### PAGE EXTRACT
* * * * *

How to propagate @inbounds properly

I have a bunch of more or less complex functions that have arrays and indices as arguments. I’d like to specify @inbounds once at the top-level function and propagate this down through all nested and standalone functions.

@propagate_inbounds seems to work fine for standalone functions. When I use it for expressions calling lambdas and nested functions, this seems to break however.

I assume I am missing some @propagate_inbounds application somewhere, which completes the chain.

What do I need to do, to make remove the bounds checks.

Example:

julia> function foo(a)
           aa = axes(a, 1)

           @propagate_inbounds function f(i)
               @propagate_inbounds p(j) = log(exp(a[i+1]) + exp(a[j+1]))
               sum(p(j) for j in aa)
           end

       @inbounds sum(i -> a[i] * f(i), aa)
       end
foo (generic function with 1 method)

julia> a = 1:5
1:5

julia> foo(a)

* * * * *

### DATA EXCERPT
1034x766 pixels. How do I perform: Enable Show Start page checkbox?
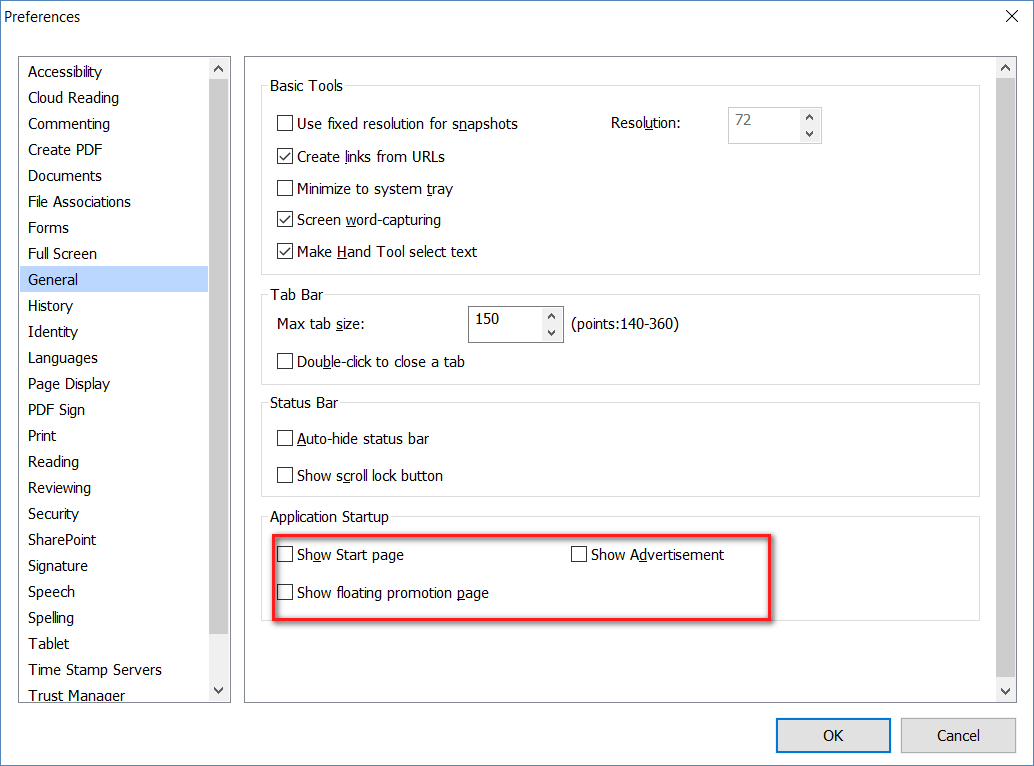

* * * * *

### WHAT YOU WILL DO
**A)** In the post about propagating @inbounds, rewrite the paragraph beginning "I have a bunch of more or less complex functions" in one shorter sentence that keeps its main facts.
**B)** Write the next part of the post about propagating @inbounds, starting right after its last line.

### RESULTS OF THE EXERCISE
**A)** The author has several fairly complex functions that take arrays and indices as arguments and wants to apply @inbounds once at the top-level function so that it carries down through all nested and standalone functions.

**B)**
ERROR: BoundsError: attempt to access 6-element Array{Int64,1} at index [7]
Stacktrace:
 [1] getindex at ./array.jl:809 [inlined]
 [2] p at ./REPL[56]:6 [inlined]
 [3] MappingRF at ./reduce.jl:93 [inlined]
 [4] _foldl_impl(::Base.MappingRF{var"#p#13"{Int64,Array{Int64,1}},Base.BottomRF{typeof(Base.add_sum)}}, ::Base._InitialValue, ::Base.OneTo{Int64}) at ./redu
ce.jl:62
 [5] foldl_impl at ./reduce.jl:48 [inlined]
 [6] mapfoldl_impl at ./reduce.jl:44 [inlined]
 [7] #mapfoldl#204 at ./reduce.jl:160 [inlined]
 [8] mapfoldl at ./reduce.jl:160 [inlined]
 [9] #mapreduce#208 at ./reduce.jl:287 [inlined]
 [10] mapreduce at ./reduce.jl:287 [inlined]
 [11] sum at ./reduce.jl:494 [inlined]
 [12] sum at ./reduce.jl:511 [inlined]
 [13] f at ./REPL[56]:7 [inlined]
 [14] #11 at ./REPL[56]:10 [inlined]
 [15] _mapreduce(::var"#11#14"{Array{Int64,1},var"#f#12"{Array{Int64,1},Base.OneTo{Int64}}}, ::typeof(Base.add_sum), ::IndexLinear, ::Base.OneTo{Int64}) at .
/reduce.jl:408
 [16] _mapreduce_dim at ./reducedim.jl:318 [inlined]
 [17] #mapreduce#620 at ./reducedim.jl:310 [inlined]
 [18] mapreduce at ./reducedim.jl:310 [inlined]
 [19] _sum at ./reducedim.jl:727 [inlined]
 [20] #sum#628 at ./reducedim.jl:723 [inlined]
 [21] sum at ./reducedim.jl:723 [inlined]
 [22] foo(::Array{Int64,1}) at ./REPL[56]:10
 [23] top-level scope at REPL[58]:1
 [24] run_repl(::REPL.AbstractREPL, ::Any) at /tmp/portage/dev-lang/julia-1.5.3/work/julia-1.5.3/usr/share/julia/stdlib/v1.5/REPL/src/REPL.jl:288

N.B.: Yes, I’ve actually profiled and getindex takes up quite a portion of time.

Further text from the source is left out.